Ideas in the collective
Mercury’s job is to introduce ideas
into our minds, and then inspire us to
spread those ideas around. How are ideas introduced in the minds
of Americans?
Aside from school, the key cultural institution
governed by Mercury is the mass media.
The current state of television, radio and
the print media must force us to conclude
that pure intellectual inquiry does not count
for much in the USA right now. As the average
American rushes to work, an idea might find
its way into the margins of his attention
through a glance at the TV news while eating
breakfast; a commuter might check the newspaper
to see what happened with Nicole Richie’s
latest DUI. This is Mercury operating at a
thin, pale level. The anti-intellectuality
for which our society is notorious worldwide
is being evidenced to an almost absurd degree
in the mass media right now. Given the market-driven
forces behind the U.S. telecommunications
industry (5), there is a perverse logic to
the fact that Rupert Murdoch, the politically
reactionary tabloid monopolist, is about
to buy the Wall
Street Journal.
This is not where we will find the Mercurial role modeling we seek.
It is a sobering but inescapable fact that our corporate media is skewed
towards non-thinking.
“A lie gets halfway around the world
before the truth puts its pants on.”
~Winston Churchill
Astrology associates Mercury, governor of
information dissemination, with journalism.
But from what we have said of Mercury’s
essential purpose, is this energy reflected
in what we hear on the nightly news?
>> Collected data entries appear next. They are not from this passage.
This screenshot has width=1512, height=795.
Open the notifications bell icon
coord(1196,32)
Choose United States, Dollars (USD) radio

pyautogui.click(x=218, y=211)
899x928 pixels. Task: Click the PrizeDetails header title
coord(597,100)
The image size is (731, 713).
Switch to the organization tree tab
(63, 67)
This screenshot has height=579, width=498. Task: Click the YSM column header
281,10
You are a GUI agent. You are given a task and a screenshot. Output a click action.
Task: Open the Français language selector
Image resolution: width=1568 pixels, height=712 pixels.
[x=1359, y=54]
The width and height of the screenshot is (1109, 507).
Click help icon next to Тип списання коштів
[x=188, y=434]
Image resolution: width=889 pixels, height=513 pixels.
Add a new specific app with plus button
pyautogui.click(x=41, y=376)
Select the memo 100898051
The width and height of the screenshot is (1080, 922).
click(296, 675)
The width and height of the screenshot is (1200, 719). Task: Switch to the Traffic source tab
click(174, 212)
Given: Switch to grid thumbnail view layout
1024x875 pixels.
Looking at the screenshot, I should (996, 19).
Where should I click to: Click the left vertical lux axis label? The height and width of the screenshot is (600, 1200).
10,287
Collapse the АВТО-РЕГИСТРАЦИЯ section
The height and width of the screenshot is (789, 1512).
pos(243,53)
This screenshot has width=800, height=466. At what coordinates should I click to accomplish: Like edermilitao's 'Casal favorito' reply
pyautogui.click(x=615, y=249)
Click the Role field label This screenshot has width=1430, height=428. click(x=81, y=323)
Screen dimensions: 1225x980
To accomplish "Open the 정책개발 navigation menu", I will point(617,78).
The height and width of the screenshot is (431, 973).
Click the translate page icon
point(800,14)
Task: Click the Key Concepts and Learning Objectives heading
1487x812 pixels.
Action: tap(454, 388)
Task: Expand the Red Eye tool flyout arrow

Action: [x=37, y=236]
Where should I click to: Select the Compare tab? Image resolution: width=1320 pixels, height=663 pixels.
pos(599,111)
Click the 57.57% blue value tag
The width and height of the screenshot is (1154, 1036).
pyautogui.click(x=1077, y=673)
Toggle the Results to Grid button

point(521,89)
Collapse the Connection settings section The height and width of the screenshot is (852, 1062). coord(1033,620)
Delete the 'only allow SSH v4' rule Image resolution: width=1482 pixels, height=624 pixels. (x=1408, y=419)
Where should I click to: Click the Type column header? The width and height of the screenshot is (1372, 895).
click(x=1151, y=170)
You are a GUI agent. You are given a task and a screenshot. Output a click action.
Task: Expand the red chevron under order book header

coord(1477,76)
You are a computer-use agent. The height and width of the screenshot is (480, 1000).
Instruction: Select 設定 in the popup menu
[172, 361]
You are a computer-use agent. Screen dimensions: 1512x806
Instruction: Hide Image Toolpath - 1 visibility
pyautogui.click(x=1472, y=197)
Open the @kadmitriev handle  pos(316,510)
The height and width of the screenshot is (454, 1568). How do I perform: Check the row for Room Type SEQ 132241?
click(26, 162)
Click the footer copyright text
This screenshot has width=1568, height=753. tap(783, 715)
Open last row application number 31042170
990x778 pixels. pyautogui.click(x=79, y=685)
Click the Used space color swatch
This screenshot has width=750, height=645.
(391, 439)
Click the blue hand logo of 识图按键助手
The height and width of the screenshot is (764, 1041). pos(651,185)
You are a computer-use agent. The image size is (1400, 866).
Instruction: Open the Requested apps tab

If
Mercury were the driving force behind the news, in theory the unfettered
exchange of creative ideas would be the engine behind what gets aired.
A pundit's credibility would depend upon his or her ability to research
and dispatch accurate information. Reporters who uncritically reported
the White House's disinformation about the war in Iraq would be out
of a job. The newspapers they work for would go out of business.
But as we know, this does not seem to be what is happening.
At this moment in American history the mainstream
media has ceased to be about informing. It
is pretty much common knowledge that what
gets broadcast on radio and network television these days (6) is
a function of which programming brings in the most profit through
the delivery to advertisers of mass audiences. We must understand
the implications of this fact if we are to employ our Mercurial intelligences
in a way that meets the world challenges upon us.
Only puny secrets need protection. Great
discoveries are protected by public incredulity.
~Marshall
McCluhan
It is naturally disturbing to think that we are not hearing the truth
from our official institutions. The inner child within us would much
prefer that the anchorpersons up there on the screen, and the authority
figures in charge of our tax dollars, were responsible beings whose
words could be believed. It is understandable why the public is so
deeply loath to admit what the evidence suggests: that the broadcast
news gets its scripts straight from a deeply corrupt White House.
When we factor in the unconscious psychology
behind our wish to believe, it helps make
sense of an otherwise incongruous state of
affairs: that regardless of the fact that
an astounding number of our leaders’ statements
are exposed as patently false a decade or a
year or a month later (the time lag is decreasing),
Americans on the whole continue to view government
agencies as the last word on issues of global
import. To the credulous public, it seems
almost not to matter that the unraveling
official accounts of the Pat Tillman killing (7), to choose only
one recent example, have been exposed as—not
to put too fine a point on it—outright
lies. These lies were and are told by officials
at the highest levels, all the while dutifully
reported by the news. Despite the most compelling
evidence to the contrary, these and other falsehoods
too numerous to mention apparently continue
to be seen by the average American as aberrant
rather than systemic. Clearly there is a
mass refusal to look at what our leaders
are about, and a corresponding reluctance to see the role the multibillion-dollar
media industry plays in their machinations.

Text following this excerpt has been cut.